(Task inputs):
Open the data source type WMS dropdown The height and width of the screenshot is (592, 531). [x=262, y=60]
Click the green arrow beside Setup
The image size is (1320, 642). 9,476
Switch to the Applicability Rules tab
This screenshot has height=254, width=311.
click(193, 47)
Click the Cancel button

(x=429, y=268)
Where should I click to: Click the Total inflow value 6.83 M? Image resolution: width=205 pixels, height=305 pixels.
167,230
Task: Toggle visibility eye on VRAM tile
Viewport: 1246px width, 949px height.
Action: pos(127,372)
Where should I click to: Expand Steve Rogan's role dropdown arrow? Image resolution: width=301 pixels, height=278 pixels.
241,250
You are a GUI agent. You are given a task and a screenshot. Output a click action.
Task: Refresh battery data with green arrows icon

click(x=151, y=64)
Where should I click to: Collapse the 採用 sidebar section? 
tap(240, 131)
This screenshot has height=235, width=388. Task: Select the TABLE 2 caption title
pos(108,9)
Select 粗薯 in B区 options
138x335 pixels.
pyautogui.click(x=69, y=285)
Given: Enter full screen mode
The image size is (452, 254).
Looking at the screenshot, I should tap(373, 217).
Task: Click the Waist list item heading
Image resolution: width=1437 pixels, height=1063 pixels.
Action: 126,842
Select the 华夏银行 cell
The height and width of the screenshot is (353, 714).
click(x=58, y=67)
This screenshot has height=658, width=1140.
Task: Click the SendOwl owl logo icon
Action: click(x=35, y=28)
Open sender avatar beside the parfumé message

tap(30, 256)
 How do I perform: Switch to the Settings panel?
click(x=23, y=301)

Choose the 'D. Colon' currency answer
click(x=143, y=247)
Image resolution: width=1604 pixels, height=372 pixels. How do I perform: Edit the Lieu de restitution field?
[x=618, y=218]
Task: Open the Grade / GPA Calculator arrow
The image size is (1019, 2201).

(What is required): Could you render the data above as a Markdown table with the columns Row and Line, numbering each nonblank line in order and leaving out the blank ones?

(Task response):
| Row | Line |
|---|---|
| 1 | Open the data source type WMS dropdown The height and width of the screenshot is (592, 531). [x=262, y=60] |
| 2 | Click the green arrow beside Setup |
| 3 | The image size is (1320, 642). 9,476 |
| 4 | Switch to the Applicability Rules tab |
| 5 | This screenshot has height=254, width=311. |
| 6 | click(193, 47) |
| 7 | Click the Cancel button |
| 8 | (x=429, y=268) |
| 9 | Where should I click to: Click the Total inflow value 6.83 M? Image resolution: width=205 pixels, height=305 pixels. |
| 10 | 167,230 |
| 11 | Task: Toggle visibility eye on VRAM tile |
| 12 | Viewport: 1246px width, 949px height. |
| 13 | Action: pos(127,372) |
| 14 | Where should I click to: Expand Steve Rogan's role dropdown arrow? Image resolution: width=301 pixels, height=278 pixels. |
| 15 | 241,250 |
| 16 | You are a GUI agent. You are given a task and a screenshot. Output a click action. |
| 17 | Task: Refresh battery data with green arrows icon |
| 18 | click(x=151, y=64) |
| 19 | Where should I click to: Collapse the 採用 sidebar section?  |
| 20 | tap(240, 131) |
| 21 | This screenshot has height=235, width=388. Task: Select the TABLE 2 caption title |
| 22 | pos(108,9) |
| 23 | Select 粗薯 in B区 options |
| 24 | 138x335 pixels. |
| 25 | pyautogui.click(x=69, y=285) |
| 26 | Given: Enter full screen mode |
| 27 | The image size is (452, 254). |
| 28 | Looking at the screenshot, I should tap(373, 217). |
| 29 | Task: Click the Waist list item heading |
| 30 | Image resolution: width=1437 pixels, height=1063 pixels. |
| 31 | Action: 126,842 |
| 32 | Select the 华夏银行 cell |
| 33 | The height and width of the screenshot is (353, 714). |
| 34 | click(x=58, y=67) |
| 35 | This screenshot has height=658, width=1140. |
| 36 | Task: Click the SendOwl owl logo icon |
| 37 | Action: click(x=35, y=28) |
| 38 | Open sender avatar beside the parfumé message |
| 39 | tap(30, 256) |
| 40 |  How do I perform: Switch to the Settings panel? |
| 41 | click(x=23, y=301) |
| 42 | Choose the 'D. Colon' currency answer |
| 43 | click(x=143, y=247) |
| 44 | Image resolution: width=1604 pixels, height=372 pixels. How do I perform: Edit the Lieu de restitution field? |
| 45 | [x=618, y=218] |
| 46 | Task: Open the Grade / GPA Calculator arrow |
| 47 | The image size is (1019, 2201). |